In my work on the alternative side of holistic medicine, I often see patients suffering from a series of vague symptoms they have put together into a major, if usually obscure, illness. They often have thick folders full of printouts from the Internet describing various diseases, with stars by the symptoms they perceive in themselves.  While such patients can have a health complaint that is simply not taken seriously by their doctors, sometimes the problem is actually hypochondria--an obsessive belief that they have an illness or illnesses.

Hypochondriacs can lead miserable lives.  They lay awake at night monitoring their body for new symptoms, scour web sites for information on their problem, and badger their health care providers with demands for test after test in an attempt to diagnose the illness (or illnesses) from which they are certain they suffer.  Some alienate family members, lose jobs, and end marriages because finding the source of their illness devours their life.  Often, their "symptoms" are not even terribly severe, which makes it all the more painful to watch them batter themselves with invasive tests, and waste money and precious days obsessing on their health. 

Unfortunately, hypocondriacs simply take to an extreme what we are all told to do by our doctors--get regular screenings for illnesses, and check out any chronic symptom, even if it seems mild. Since everyone knows or has heard of someone whose occasional acid reflux was actually a severe heart problem, or whose mild headaches end up as the first symptoms of a brain tumor, convincing a hypochondriac that they are not sick is difficult. In the end, logical arguments are not the way to help someone who cannot clearly perceive objective information--they must be convinced the problem is their view of reality, not the symptoms they so carefully chart.

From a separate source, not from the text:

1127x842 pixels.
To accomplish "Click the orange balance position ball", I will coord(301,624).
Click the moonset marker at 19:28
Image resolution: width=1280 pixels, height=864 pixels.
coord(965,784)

When I treat a hypochondriac patient, I try to gently urge them to seek counseling, and encourage them to focus on what is working properly in their body rather than on the negative symptoms they perceive.  Sometimes this approach works, and they find a good therapist who can help them see how distorted their view of health has become, and work on seeing their life more clearly. Often they move on to another practitioner more likely to buy into their worldview.

These days, I sometimes wonder if I have spiritual hypochondria.  I will often agonize over perceived faults and sins, beating myself up over failings I believe should have been solved long ago.  I read self-help information, and torment myself analyzing my every thought for anything that wanders from perfection.  This constant vigilance leaves me discouraged and anxious over my own imperfections. Like Paul, I often feel like wailing "O wretched [woman] that I am! Who will deliver me from this body of death?" (Rom. 7:24)

Like the physical hypochondriac, on the surface I am only doing what I should.  Concern about sin, even supposed small sins, is not misplaced.  Few people reading this have committed murder, but all of us have despised someone, even if only for a few seconds.  Not many people rob banks, but who has not coveted the pretty things that belong to someone else? Any small sin can keep us from salvation. Paul tells us to examine ourselves, David and others tell us to search our heart, and Jesus Himself warns us our every attitude, thought, and word will be eligible for judgement.  I've never understood how a Christian can live in such a microscope, being ordered to be perfect, and experience  the "the peace of God, which surpasses all understanding" (Phil. 4:7). I just have anxiety attacks and shame. 

I finally see now that my problem is not primarily my sin, but my view of spiritual reality.  Once a person begins the process of repentance by renouncing their prerogative to make their own choices about right and wrong, and accepts Christ's sacrifice for their sin, their focus should be on their spiritual health.  We should do our spiritual screenings--we should analyze our thoughts, work on our faults, and watch our words (1 Cor.11:28).   But rather than work ourself into a frazzled mess, we should be asking God to search us and know us, as David says (Ps. 139:23). 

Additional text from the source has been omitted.